§ **TASK TO COMPLETE**:
Filter the entries, keeping every line with the string "computer".

§ **STORED DATA**:
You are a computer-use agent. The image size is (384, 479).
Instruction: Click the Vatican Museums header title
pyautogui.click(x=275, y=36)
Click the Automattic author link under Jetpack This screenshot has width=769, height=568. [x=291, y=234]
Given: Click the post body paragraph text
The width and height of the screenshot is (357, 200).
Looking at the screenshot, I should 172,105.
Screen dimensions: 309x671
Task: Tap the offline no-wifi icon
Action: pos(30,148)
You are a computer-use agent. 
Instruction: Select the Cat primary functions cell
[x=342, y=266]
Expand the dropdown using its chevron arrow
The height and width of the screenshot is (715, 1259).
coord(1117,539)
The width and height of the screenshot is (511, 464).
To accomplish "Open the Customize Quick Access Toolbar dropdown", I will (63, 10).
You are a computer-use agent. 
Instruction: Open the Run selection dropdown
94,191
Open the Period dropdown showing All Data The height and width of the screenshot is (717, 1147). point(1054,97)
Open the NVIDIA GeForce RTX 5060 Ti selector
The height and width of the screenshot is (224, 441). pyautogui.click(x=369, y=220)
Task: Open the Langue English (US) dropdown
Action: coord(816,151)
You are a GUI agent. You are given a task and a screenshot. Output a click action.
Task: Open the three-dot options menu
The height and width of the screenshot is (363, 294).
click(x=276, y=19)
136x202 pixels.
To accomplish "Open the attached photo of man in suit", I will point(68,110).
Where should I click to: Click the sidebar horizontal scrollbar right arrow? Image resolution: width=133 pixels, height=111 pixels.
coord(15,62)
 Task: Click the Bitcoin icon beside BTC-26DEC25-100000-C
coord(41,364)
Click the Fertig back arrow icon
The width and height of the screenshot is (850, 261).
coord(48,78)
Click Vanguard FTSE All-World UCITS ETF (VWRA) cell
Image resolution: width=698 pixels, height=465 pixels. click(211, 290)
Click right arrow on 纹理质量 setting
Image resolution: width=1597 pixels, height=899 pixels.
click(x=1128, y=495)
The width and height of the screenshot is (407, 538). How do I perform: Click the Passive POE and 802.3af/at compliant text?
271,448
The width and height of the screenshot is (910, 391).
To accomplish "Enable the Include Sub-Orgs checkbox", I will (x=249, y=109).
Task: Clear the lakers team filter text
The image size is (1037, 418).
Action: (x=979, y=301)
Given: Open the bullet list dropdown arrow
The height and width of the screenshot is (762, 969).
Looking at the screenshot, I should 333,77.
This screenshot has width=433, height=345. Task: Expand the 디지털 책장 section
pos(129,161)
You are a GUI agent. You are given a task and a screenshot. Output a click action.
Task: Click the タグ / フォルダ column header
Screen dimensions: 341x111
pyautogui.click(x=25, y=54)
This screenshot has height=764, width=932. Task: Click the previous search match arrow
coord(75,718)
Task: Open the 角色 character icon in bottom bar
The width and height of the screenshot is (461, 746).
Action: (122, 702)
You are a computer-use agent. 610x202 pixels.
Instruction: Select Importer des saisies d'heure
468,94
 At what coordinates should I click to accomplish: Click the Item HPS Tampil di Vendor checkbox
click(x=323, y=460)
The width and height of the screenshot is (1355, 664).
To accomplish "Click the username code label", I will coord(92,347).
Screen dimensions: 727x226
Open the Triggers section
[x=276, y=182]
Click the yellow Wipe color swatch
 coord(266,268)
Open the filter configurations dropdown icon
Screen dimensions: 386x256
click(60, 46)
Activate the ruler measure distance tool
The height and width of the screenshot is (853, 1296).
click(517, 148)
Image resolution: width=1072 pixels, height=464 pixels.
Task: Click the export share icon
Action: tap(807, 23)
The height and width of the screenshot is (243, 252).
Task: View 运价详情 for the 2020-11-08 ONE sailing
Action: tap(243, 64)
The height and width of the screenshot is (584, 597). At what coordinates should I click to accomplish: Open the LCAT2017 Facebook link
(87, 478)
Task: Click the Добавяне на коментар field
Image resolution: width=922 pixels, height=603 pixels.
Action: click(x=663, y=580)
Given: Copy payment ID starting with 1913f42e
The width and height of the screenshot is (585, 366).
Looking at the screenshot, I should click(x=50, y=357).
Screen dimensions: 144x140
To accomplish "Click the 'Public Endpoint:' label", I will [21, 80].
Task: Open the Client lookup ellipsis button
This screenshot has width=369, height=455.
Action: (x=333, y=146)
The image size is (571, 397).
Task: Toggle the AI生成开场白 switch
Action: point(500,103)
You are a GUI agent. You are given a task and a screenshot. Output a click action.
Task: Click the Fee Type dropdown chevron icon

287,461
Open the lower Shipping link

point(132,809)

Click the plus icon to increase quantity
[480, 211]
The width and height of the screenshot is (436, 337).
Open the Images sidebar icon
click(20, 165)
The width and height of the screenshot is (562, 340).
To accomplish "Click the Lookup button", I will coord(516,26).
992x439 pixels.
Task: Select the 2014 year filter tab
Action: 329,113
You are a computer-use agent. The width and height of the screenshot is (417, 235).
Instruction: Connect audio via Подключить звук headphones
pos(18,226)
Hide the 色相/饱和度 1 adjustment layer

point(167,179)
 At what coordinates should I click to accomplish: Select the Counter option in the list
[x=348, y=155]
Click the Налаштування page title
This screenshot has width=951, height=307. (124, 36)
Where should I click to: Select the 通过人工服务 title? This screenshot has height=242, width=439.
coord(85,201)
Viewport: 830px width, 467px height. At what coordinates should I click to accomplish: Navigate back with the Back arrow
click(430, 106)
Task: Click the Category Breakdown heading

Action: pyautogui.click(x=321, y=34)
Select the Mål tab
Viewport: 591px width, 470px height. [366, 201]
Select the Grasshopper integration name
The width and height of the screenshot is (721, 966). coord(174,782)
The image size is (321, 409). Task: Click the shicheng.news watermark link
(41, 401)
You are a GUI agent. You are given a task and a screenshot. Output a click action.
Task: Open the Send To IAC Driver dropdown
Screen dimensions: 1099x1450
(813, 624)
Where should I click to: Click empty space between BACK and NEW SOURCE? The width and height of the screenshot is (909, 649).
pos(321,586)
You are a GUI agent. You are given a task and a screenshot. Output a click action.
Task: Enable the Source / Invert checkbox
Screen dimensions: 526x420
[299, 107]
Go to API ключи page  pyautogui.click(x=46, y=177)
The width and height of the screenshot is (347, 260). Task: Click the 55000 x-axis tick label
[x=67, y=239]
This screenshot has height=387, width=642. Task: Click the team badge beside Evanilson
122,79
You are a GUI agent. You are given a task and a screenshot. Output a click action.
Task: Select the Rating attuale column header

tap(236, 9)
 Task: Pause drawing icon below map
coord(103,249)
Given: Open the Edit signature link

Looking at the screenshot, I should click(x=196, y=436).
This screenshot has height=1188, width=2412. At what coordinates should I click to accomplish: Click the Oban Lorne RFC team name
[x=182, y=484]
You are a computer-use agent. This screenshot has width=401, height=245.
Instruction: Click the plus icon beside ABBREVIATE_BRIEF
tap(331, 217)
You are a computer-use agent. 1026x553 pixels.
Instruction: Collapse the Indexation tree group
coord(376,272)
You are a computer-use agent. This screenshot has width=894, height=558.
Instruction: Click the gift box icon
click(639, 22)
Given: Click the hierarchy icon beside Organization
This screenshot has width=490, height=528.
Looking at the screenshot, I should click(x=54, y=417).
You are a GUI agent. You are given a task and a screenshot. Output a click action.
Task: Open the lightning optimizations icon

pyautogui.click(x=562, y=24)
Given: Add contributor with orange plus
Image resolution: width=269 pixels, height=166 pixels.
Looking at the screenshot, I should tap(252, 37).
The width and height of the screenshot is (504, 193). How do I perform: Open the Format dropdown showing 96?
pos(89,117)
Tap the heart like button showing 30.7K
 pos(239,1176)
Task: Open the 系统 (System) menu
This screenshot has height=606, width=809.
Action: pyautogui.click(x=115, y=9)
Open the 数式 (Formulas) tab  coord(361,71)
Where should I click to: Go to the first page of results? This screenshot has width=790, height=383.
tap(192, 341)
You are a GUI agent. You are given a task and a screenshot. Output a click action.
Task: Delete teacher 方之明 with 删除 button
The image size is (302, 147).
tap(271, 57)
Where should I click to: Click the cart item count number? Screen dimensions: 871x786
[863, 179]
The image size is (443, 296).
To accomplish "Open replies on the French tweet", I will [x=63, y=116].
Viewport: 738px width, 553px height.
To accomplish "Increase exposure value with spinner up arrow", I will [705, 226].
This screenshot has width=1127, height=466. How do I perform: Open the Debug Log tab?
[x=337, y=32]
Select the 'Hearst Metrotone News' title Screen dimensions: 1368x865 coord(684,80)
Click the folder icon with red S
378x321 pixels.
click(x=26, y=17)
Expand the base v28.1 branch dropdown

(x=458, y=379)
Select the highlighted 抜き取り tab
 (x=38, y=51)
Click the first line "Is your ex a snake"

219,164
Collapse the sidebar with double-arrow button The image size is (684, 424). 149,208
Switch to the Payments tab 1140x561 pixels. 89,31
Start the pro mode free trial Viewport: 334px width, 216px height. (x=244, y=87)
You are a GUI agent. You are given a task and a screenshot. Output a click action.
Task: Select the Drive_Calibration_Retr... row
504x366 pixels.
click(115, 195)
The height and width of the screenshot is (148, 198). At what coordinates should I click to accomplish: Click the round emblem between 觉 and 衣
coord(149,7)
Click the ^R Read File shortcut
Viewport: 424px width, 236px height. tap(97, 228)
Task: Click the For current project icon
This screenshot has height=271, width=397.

§ **ANSWER SPACE**:
You are a computer-use agent. The image size is (384, 479).
You are a computer-use agent. 
You are a computer-use agent. 
You are a computer-use agent. 610x202 pixels.
You are a computer-use agent. The width and height of the screenshot is (417, 235).
You are a computer-use agent. This screenshot has width=401, height=245.
You are a computer-use agent. 1026x553 pixels.
You are a computer-use agent. This screenshot has width=894, height=558.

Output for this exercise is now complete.